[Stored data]
....

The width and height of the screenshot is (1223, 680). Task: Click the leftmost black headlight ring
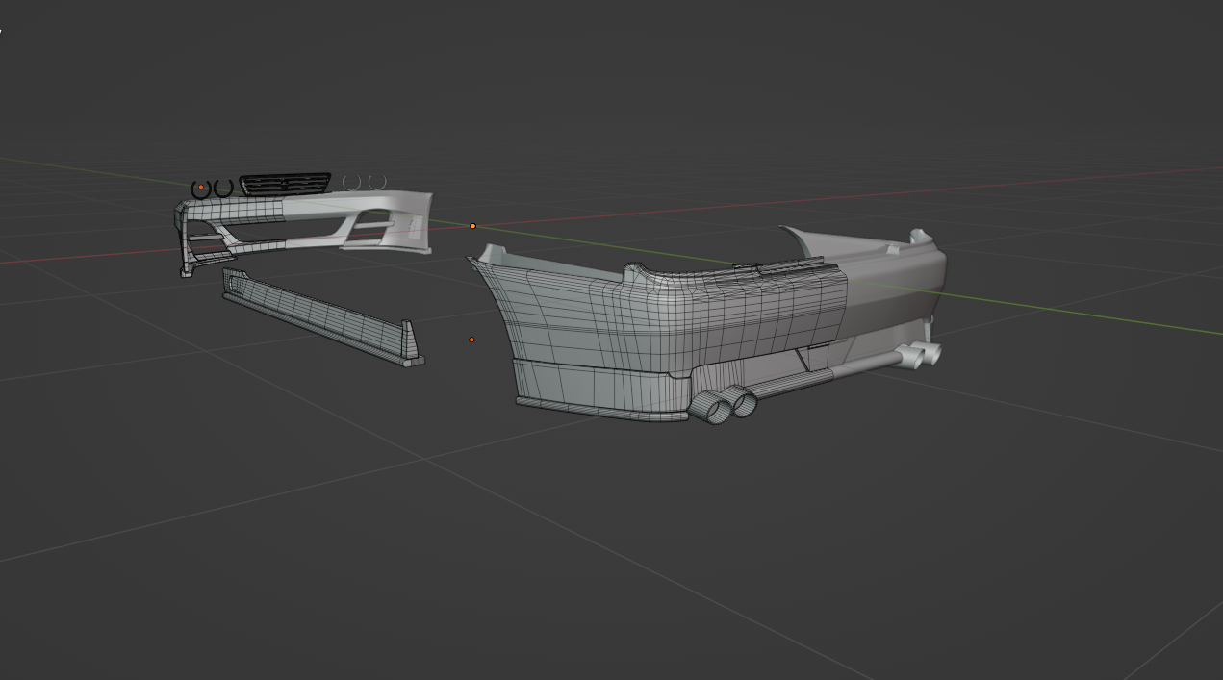coord(201,188)
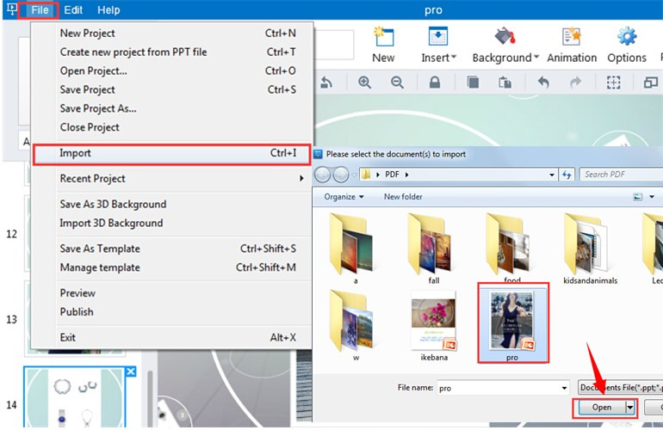The height and width of the screenshot is (430, 663).
Task: Open the Options gear icon
Action: pos(626,43)
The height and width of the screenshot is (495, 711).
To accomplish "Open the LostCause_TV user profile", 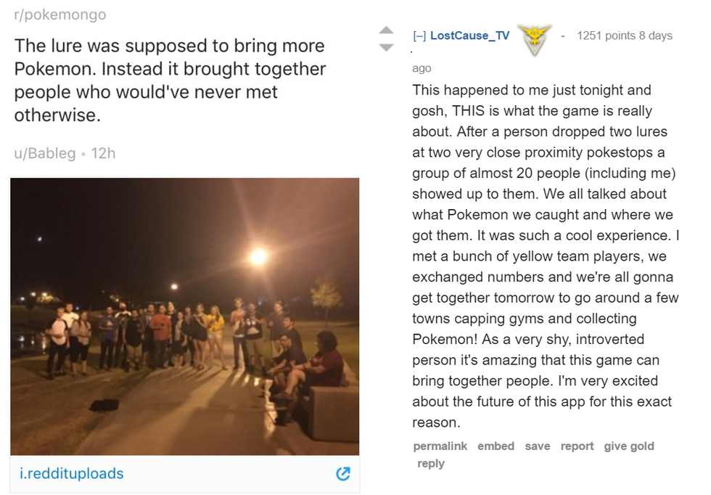I will (x=469, y=36).
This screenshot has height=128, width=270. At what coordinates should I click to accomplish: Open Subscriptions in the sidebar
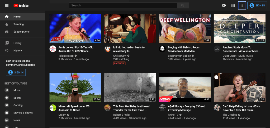click(x=21, y=32)

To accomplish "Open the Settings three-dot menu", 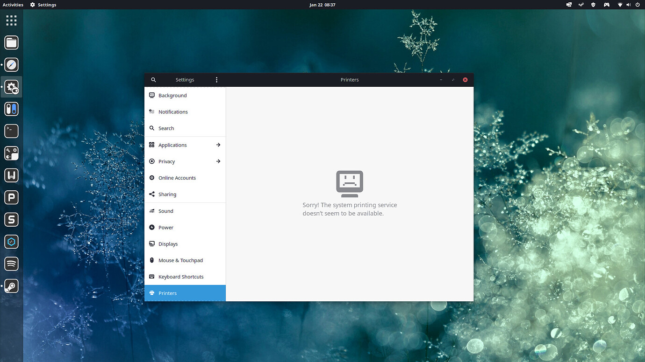I will (216, 80).
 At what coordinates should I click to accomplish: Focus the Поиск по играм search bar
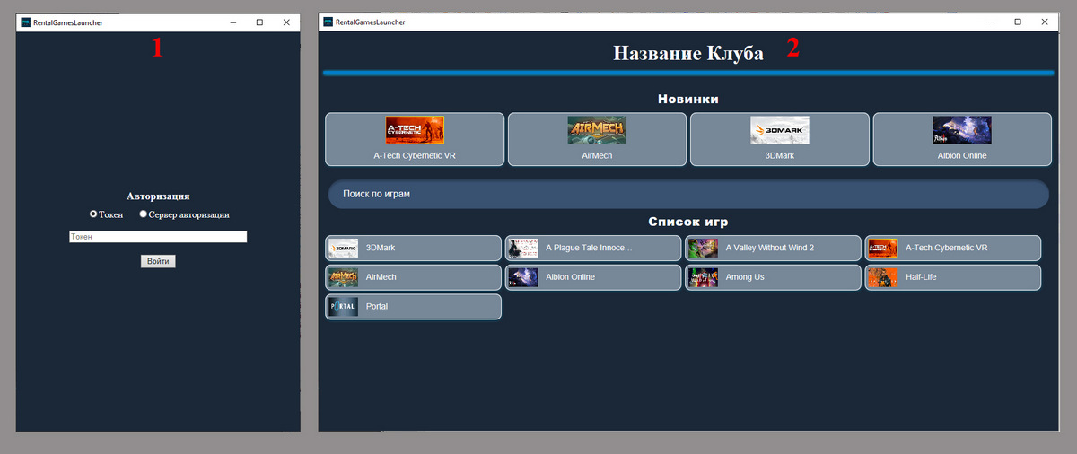point(687,194)
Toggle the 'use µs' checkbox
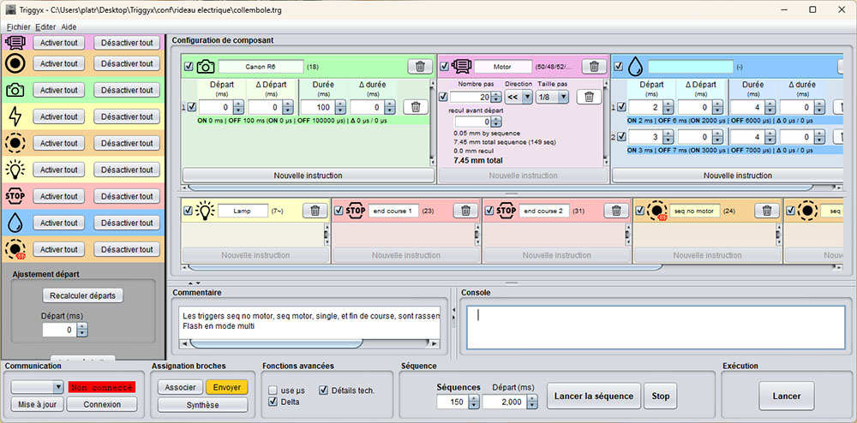Image resolution: width=857 pixels, height=423 pixels. [273, 390]
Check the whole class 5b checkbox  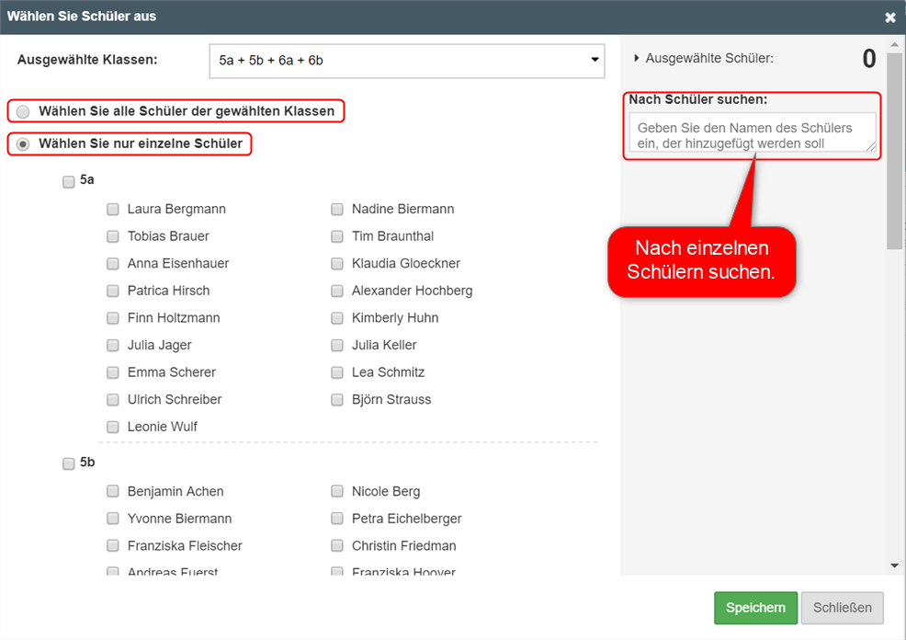tap(69, 463)
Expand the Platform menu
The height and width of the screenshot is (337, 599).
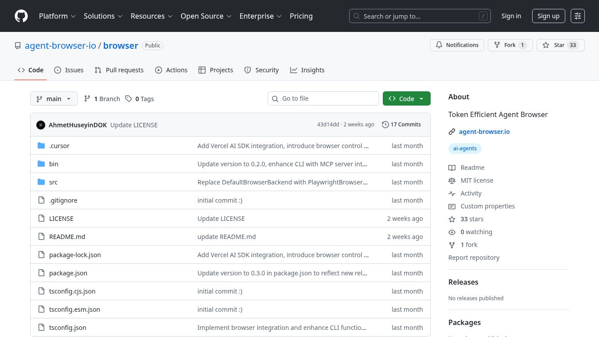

....

Task to complete
There should be an exact restatement of the lines from the line with "Expand the Platform menu" through the last line of the entries above, and no pictures in it.

Answer box
Expand the Platform menu
The height and width of the screenshot is (337, 599).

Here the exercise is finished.